Collected data entries
◆ ◆ ◆ ◆

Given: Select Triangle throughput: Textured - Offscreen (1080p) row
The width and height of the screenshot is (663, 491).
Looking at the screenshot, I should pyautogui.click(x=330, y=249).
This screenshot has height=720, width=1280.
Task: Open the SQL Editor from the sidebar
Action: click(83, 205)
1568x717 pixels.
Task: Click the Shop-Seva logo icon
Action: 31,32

◆ ◆ ◆ ◆

__WHAT TO WORK ON__: Keep every word intact and transcribe the records in full.

__SOLUTION__:
Given: Select Triangle throughput: Textured - Offscreen (1080p) row
The width and height of the screenshot is (663, 491).
Looking at the screenshot, I should pyautogui.click(x=330, y=249).
This screenshot has height=720, width=1280.
Task: Open the SQL Editor from the sidebar
Action: click(83, 205)
1568x717 pixels.
Task: Click the Shop-Seva logo icon
Action: 31,32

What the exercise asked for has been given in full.